Penguatan Dolar AS Berpeluang Tekan Pertamina

Di Indonesia, importir terbesar minyak mentah adalah PT Pertamina (Persero). Seperti diketahui, Pertamina mengimpor minyak mentah hingga ratusan juta barel per tahun sebagai bahan baku diolah menjadi BBM (jenis Premium, Pertamax, Pertalite, Solar, dan Avtur) yang kemudian dijual di dalam negeri.
Selain mengimpor minyak mentah untuk diolah, Pertamina juga mengimpor BBM yang akan disimpan dan disalurkan dalam jumlah yang sangat besar. Tercatat impor BBM RON di bawah 90 dan BBM RON 90 ke atas, masing-masing duduk di posisi ke-2 dan ke-3 dari komoditas yang paling banyak diimpor.
Sebagai tambahan, memang ada juga produk minyak yang diekspor Pertamina, tetapi nilainya masih lebih rendah dari produk minyak yang dijual di dalam negeri. Mengutip laporan keuangan Pertamina semester 1/2017, penjualan dalam negeri minyak mentah, gas, dan produk minyak mencapai US$17,46 milyar, jauh mengungguli pendapatan usaha dari penjualan ekspor yang hanya sebesar US$913,64 juta.
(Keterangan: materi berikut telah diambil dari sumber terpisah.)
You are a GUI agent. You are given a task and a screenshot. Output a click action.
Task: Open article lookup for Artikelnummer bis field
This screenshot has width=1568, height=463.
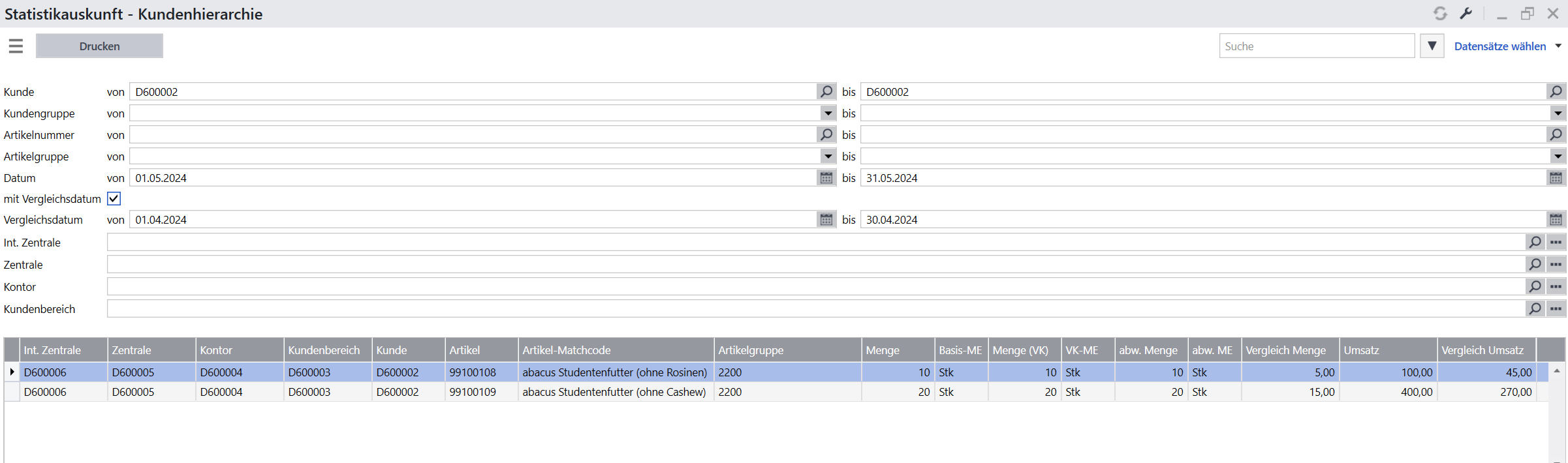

Jika sudah begitu, ada kemungkinan Pertamina menaikkan harga jual produk minyaknya, untuk mencegah kerugian lebih besar. Oleh karena itu, perusahaan seperti PT Garuda Indonesia (Persero) Tbk yang mengkonsumsi produk minyak Pertamina (Avtur) untuk beroperasi, juga akan menanggung kenaikan beban operasional. Bahkan, menurut Direktur Utama Air Asia Indonesia, Dendy Kurniawan, komponen bahan bakar bagi dapat mencapai 35%-40% dari total biaya operasional.
Selain Pertamina, perusahaan lain yang berisiko mengalami pembengkakan biaya operasional akibat kenaikan biaya impor bahan baku adalah perusahaan yang bergelut di industri makanan. Ini terlihat dari masifnya nilai impor bahan baku makanan seperti gula dan biji gandum yang duduk di posisi ke-5 dan ke-6 dari komoditas impor yang paling banyak diimpor negeri ini.
Karenanya, perusahaan-perusahaan seperti PT Indofood Sukses Makmur Tbk (INDF), PT Nippon Indosari Corporindo Tbk (ROTI), dan PT Unilever Indonesia Tbk perlu waspada. (ags/ags)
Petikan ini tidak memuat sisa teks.